### SELECTED EXTRACT

The Beaver County nursing home where the number of positive cases and deaths from COVID-19 continues to increase almost daily is now going to presume that all 450 residents and more than 300 staff “may be positive” for the disease, the nursing home said Monday.
“Upon consultation with the Department of Health, and consistent with practices of facilities on the cutting edge of prevention and treatment, we are beginning to shift away from counting test results, and presuming all staff and residents may be positive,” a press release from Brighton Rehabilitation and Wellness Center said in part. “Thinking about the virus in this way allows us to be more protective of asymptomatic staff and residents.”
The move by Brighton Rehabilitation to assume everyone has the coronavirus appears to make it the first facility or location in the state to take such a step.
Asked if hospitals near the nursing home could handle a dramatic surge in cases, state Department of Health spokesman Nate Wardle wrote in an email reply: “We believe that our hospitals, particularly in the western part of the state would be able to handle an increase of cases, if needed.”
The move by the nursing home comes four days after it stopped reporting the number of case totals and deaths as they continued to climb last week, along with the number of residents being cared for in the local hospital.
There have now been at least 42 positive cases - based on a figure provided Friday by the union representing most of the employees - and at least five deaths among people who were infected by COVID-19.
The nursing home’s decision last Thursday to stop reporting the daily increase in cases occurred about the same time the home appears to have detected at least one case on a different floor from prior cases.
A companion of a resident in the home said that on Wednesday, the day before the nursing home stopped reporting numbers of cases, the nursing home said the resident tested positive for COVID-19. That resident does not live in the fourth floor East unit - a lockdown unit where most of the residents have dementia or some other behavioral health issue - where all the other cases were reported to have occurred.

######

● WHAT THE TASK ASKS:
Copy, word for word, the part of the nursing home report that opens with the words containing "Asked if hospitals" and closes with "the local hospital.".

### DATA TO EXAMINE

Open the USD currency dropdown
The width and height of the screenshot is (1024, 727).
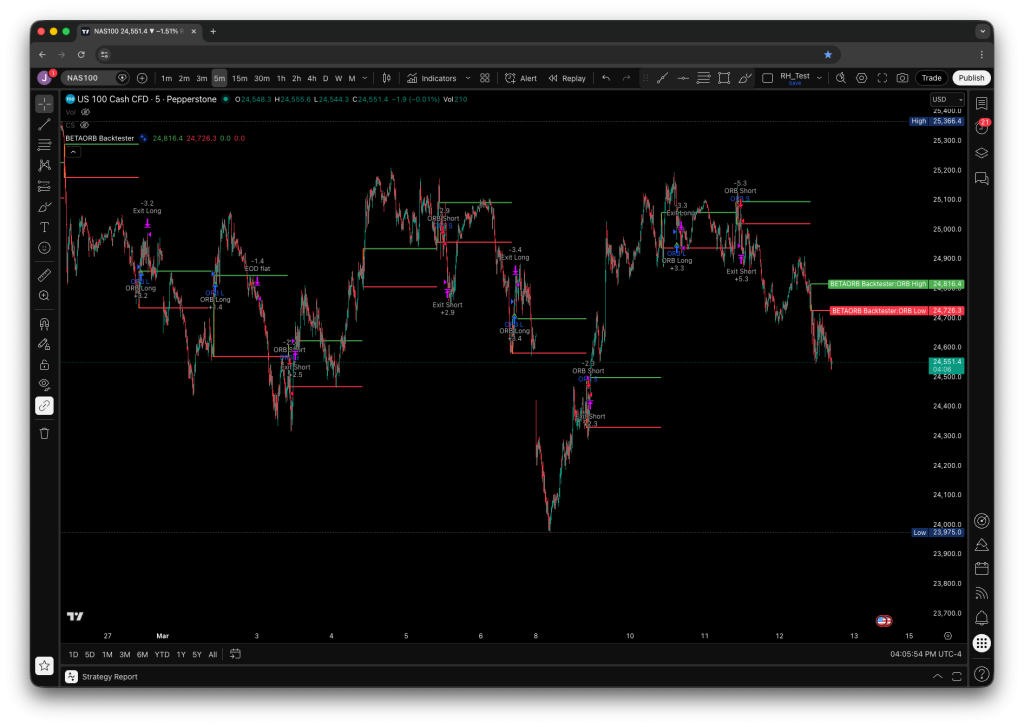coord(946,100)
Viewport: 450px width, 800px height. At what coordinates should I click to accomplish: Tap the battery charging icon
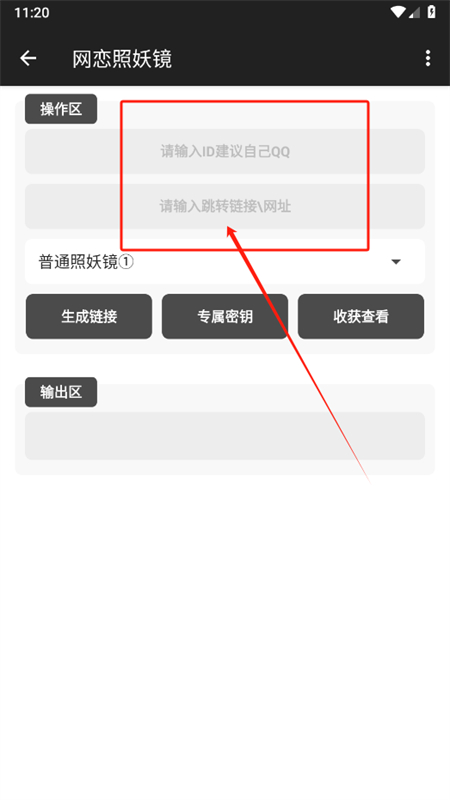coord(432,12)
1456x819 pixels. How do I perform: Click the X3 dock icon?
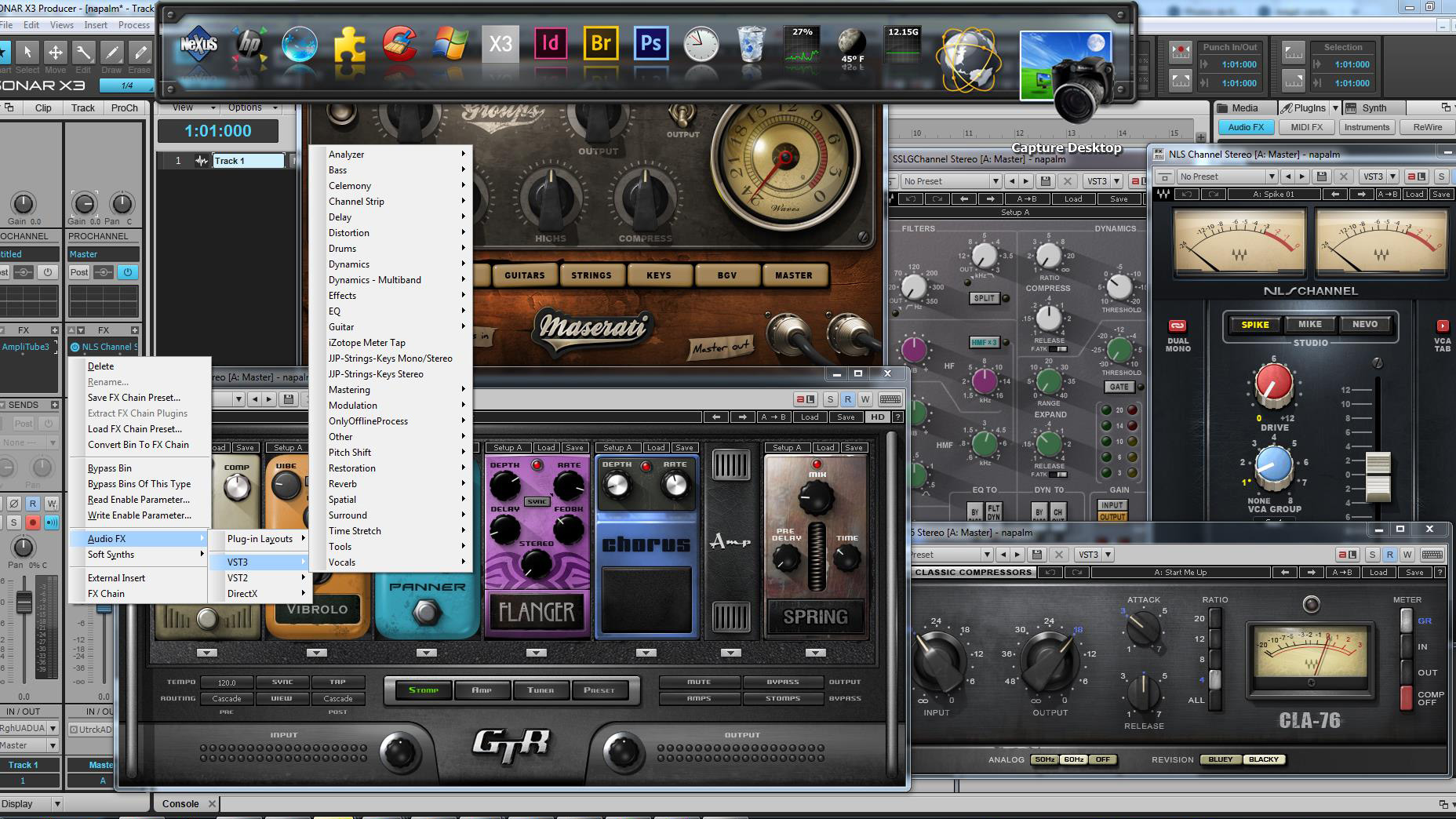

######

● PROBLEM SOLUTION:
Asked if hospitals near the nursing home could handle a dramatic surge in cases, state Department of Health spokesman Nate Wardle wrote in an email reply: “We believe that our hospitals, particularly in the western part of the state would be able to handle an increase of cases, if needed.”
The move by the nursing home comes four days after it stopped reporting the number of case totals and deaths as they continued to climb last week, along with the number of residents being cared for in the local hospital.